For patients with myelodysplastic syndromes (MDS), luspatercept helps improve anemia by increasing the number of mature red blood cells, which can reduce the need for blood transfusions. It is especially useful in patients who have not responded well to other treatments, such as erythropoiesis-stimulating agents (ESAs).
Common side effects
- Fatigue
- Headache
- Musculoskeletal pain (including bone pain and arthralgia)
- Dizziness/vertigo
- Nausea
- Diarrhea
- Cough
- Abdominal pain
- Dyspnea (shortness of breath)
- Edema (swelling, especially in the legs)
- Hypertension (high blood pressure)
- Hypersensitivity reactions
- Injection site reactions
Other less common side effects can include upper respiratory tract infections, hyperuricemia (high uric acid), and liver function abnormalities.
Who Should take it
Luspatercept is indicated for adults with certain types of anemia associated with blood disorders, including:
- Adults with very low- to intermediate-risk myelodysplastic syndromes (MDS) who may require regular red blood cell transfusions and have not previously used erythropoiesis-stimulating agents (ESA-naïve).
- Adults with very low- to intermediate-risk MDS with ring sideroblasts (MDS-RS) or myelodysplastic/myeloproliferative neoplasm with ring sideroblasts and thrombocytosis (MDS/MPN-RS-T) who have failed an ESA and require 2 or more red blood cell units over 8 weeks.
Luspatercept is also used in adults with beta thalassemia who require regular red blood cell transfusions.
It is not meant to replace urgent transfusions in patients who need immediate correction of anemia.
Who should not take it
There are no absolute contraindications listed for luspatercept.

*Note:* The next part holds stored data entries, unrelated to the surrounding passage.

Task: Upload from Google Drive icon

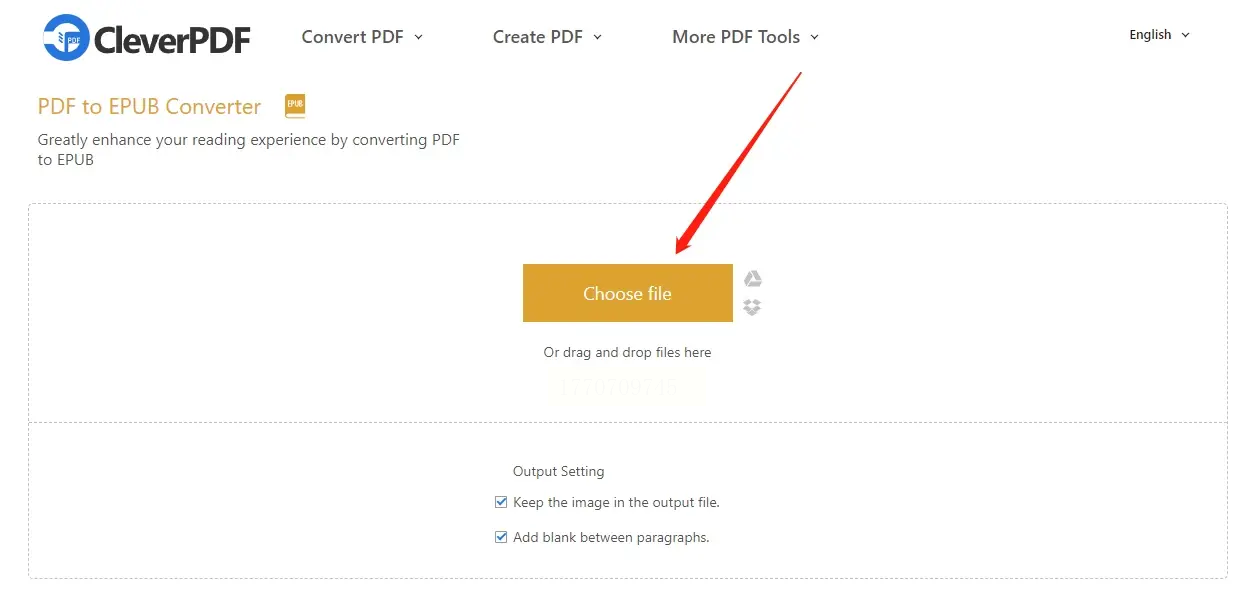Action: pos(753,279)
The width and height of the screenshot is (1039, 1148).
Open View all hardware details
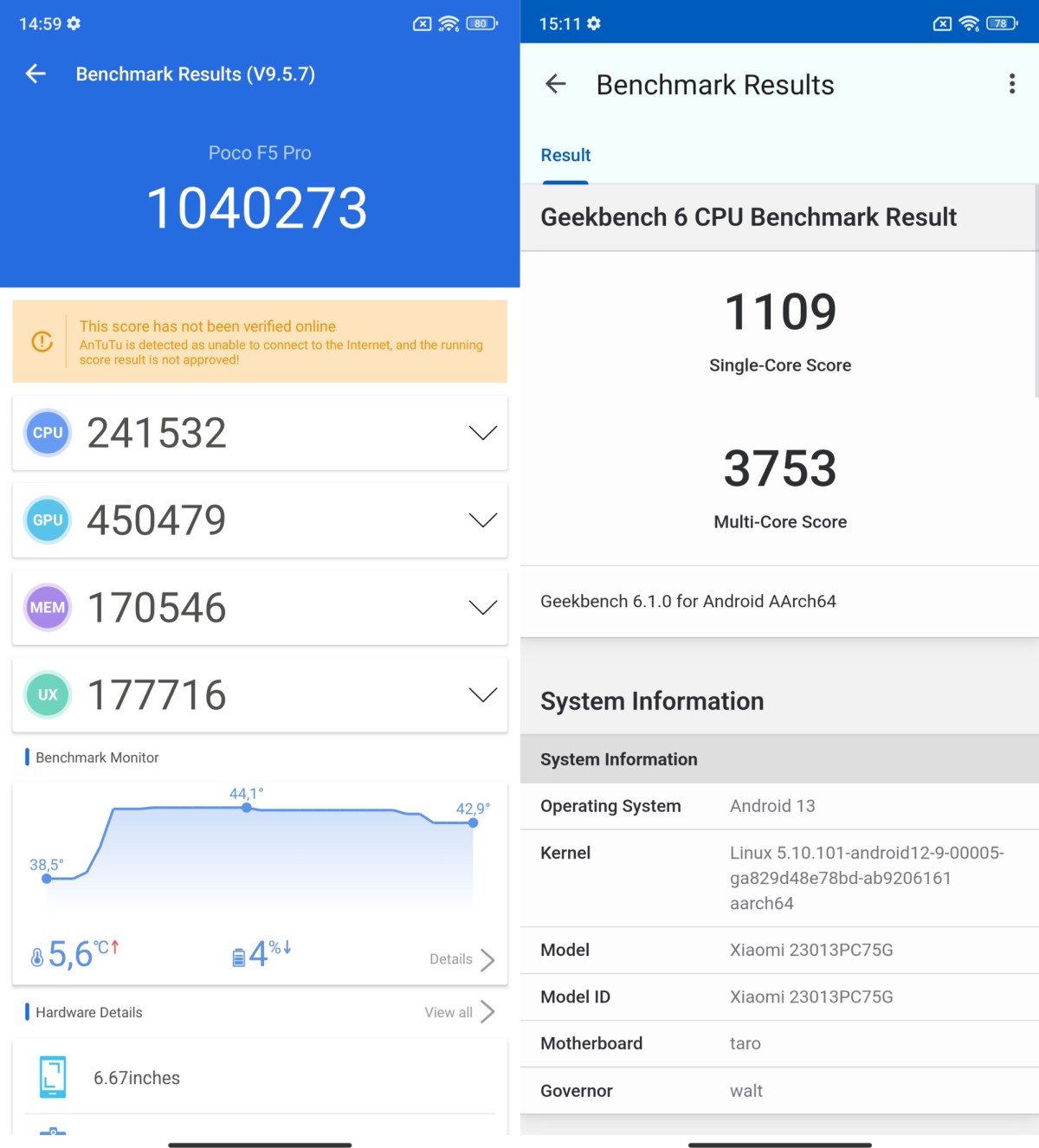[459, 1012]
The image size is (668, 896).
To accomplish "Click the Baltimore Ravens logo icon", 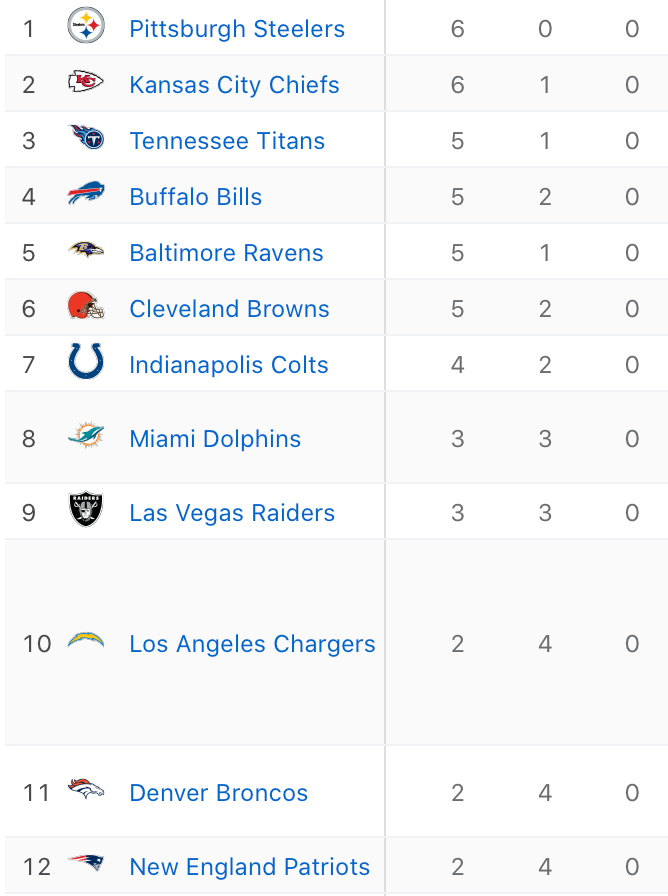I will click(86, 250).
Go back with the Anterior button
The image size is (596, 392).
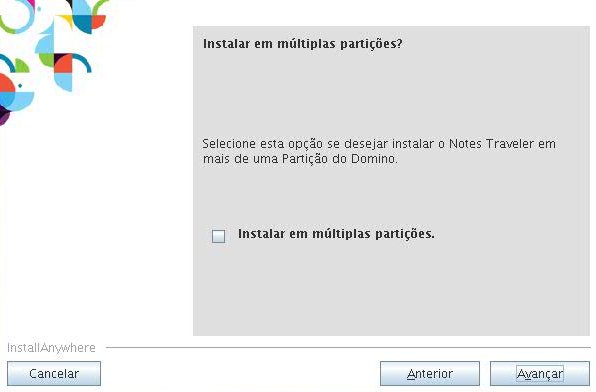pos(430,373)
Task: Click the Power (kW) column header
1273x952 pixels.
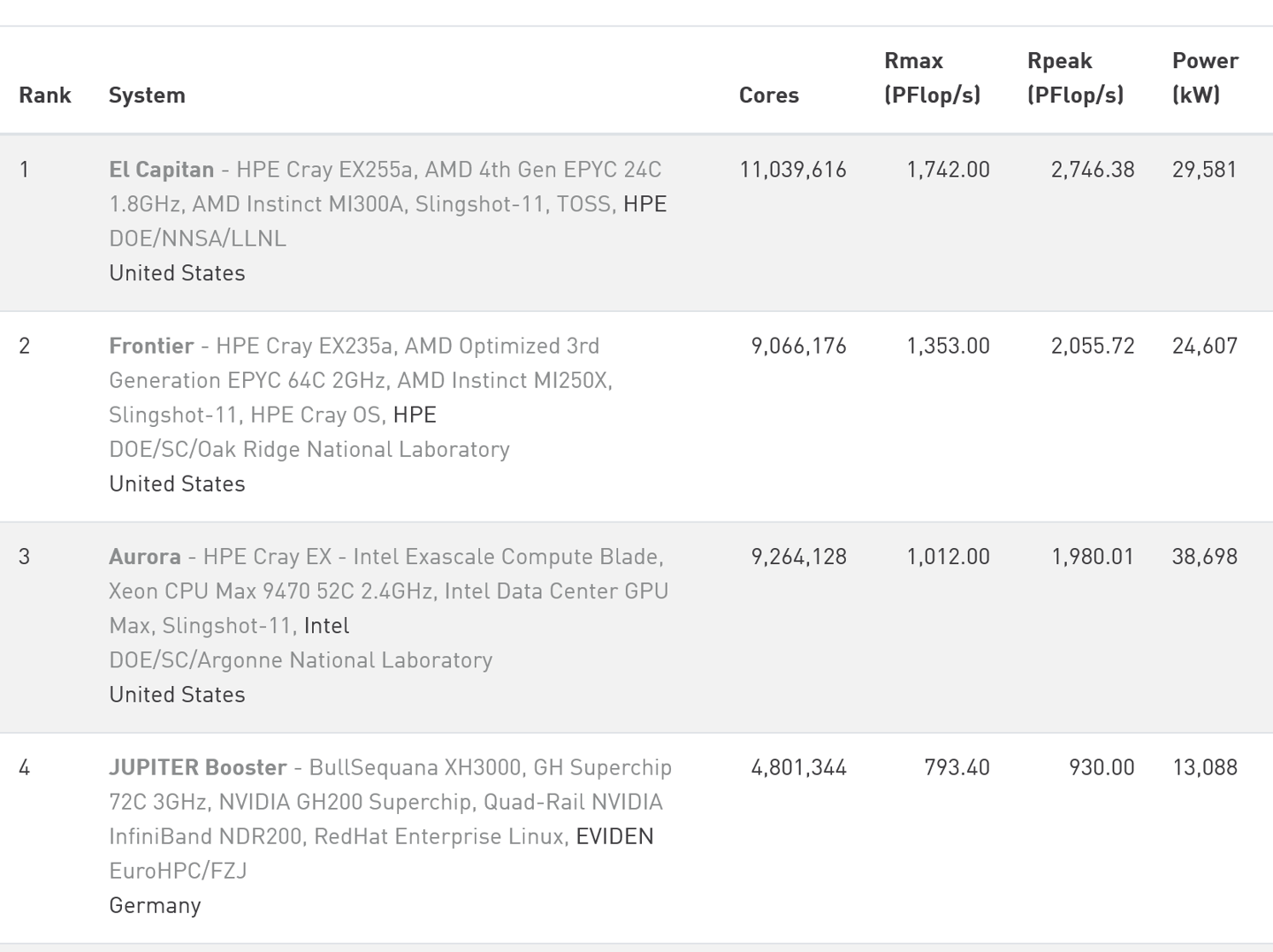Action: pos(1204,78)
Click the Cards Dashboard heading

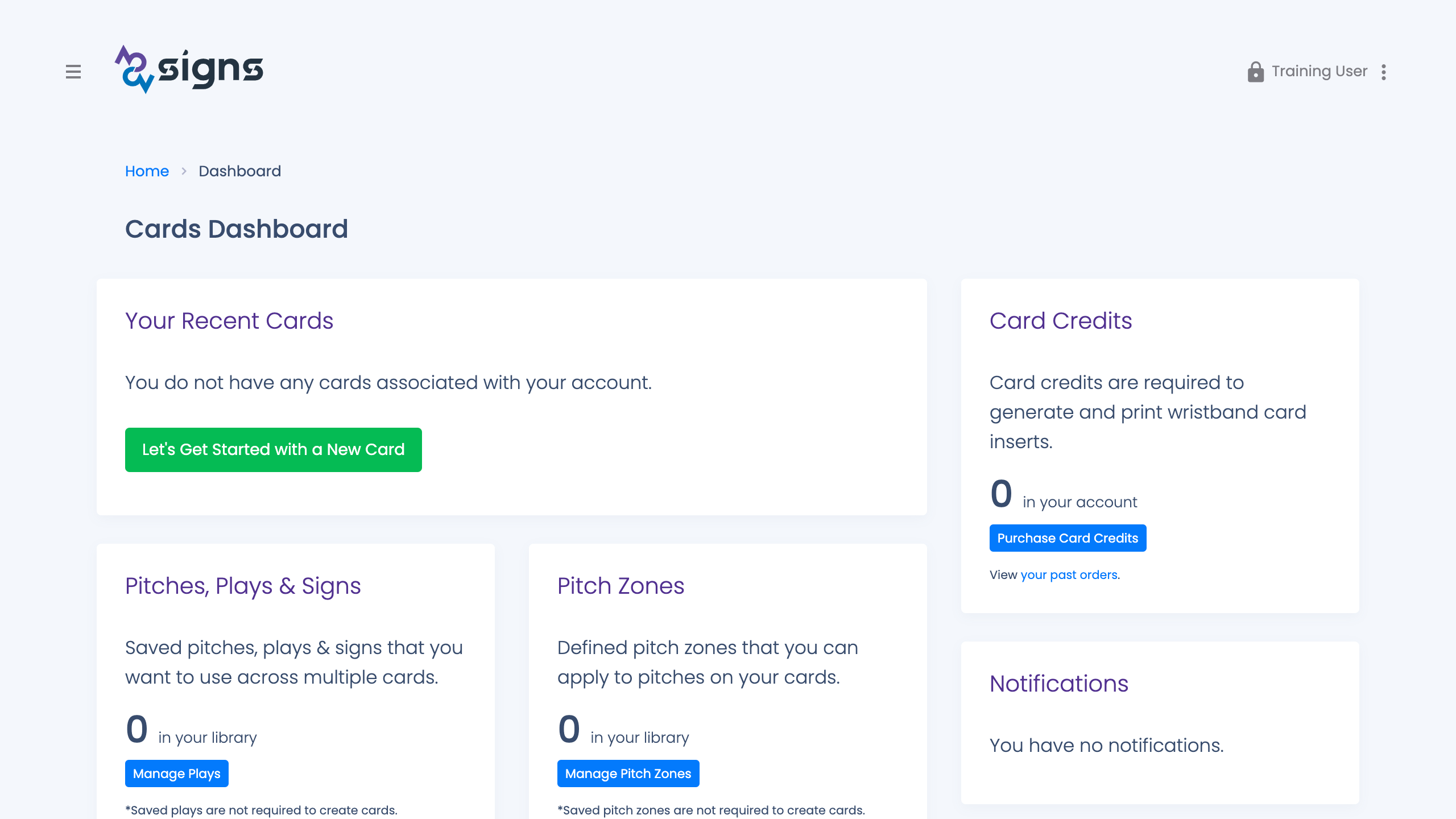[x=237, y=228]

However, it should not be used in patients who are pregnant, as it may cause harm to an unborn baby. Women of reproductive potential should use effective contraception during treatment and for at least 3 months after the last dose.
Luspatercept is not recommended for use in children, as safety and effectiveness have not been established in pediatric patients. It should also be avoided in patients who require immediate correction of anemia, as it is not a substitute for urgent red blood cell transfusions.
Commonly used with
Luspatercept is often used as part of supportive care in patients with MDS or beta thalassemia. Patients may also receive red blood cell transfusions, iron-chelating agents (to manage iron overload from transfusions), and other supportive treatments as needed.
It is not typically combined with other disease-modifying agents for MDS, but may be used alongside medications to manage symptoms or complications of the underlying disease.
Commonly tested with
Luspatercept has been tested in clinical trials alongside best supportive care, which may include red blood cell transfusions and iron-chelating agents. In studies for MDS, it has also been compared to erythropoiesis-stimulating agents (such as epoetin alfa) to evaluate its effectiveness in reducing transfusion needs and improving hemoglobin levels.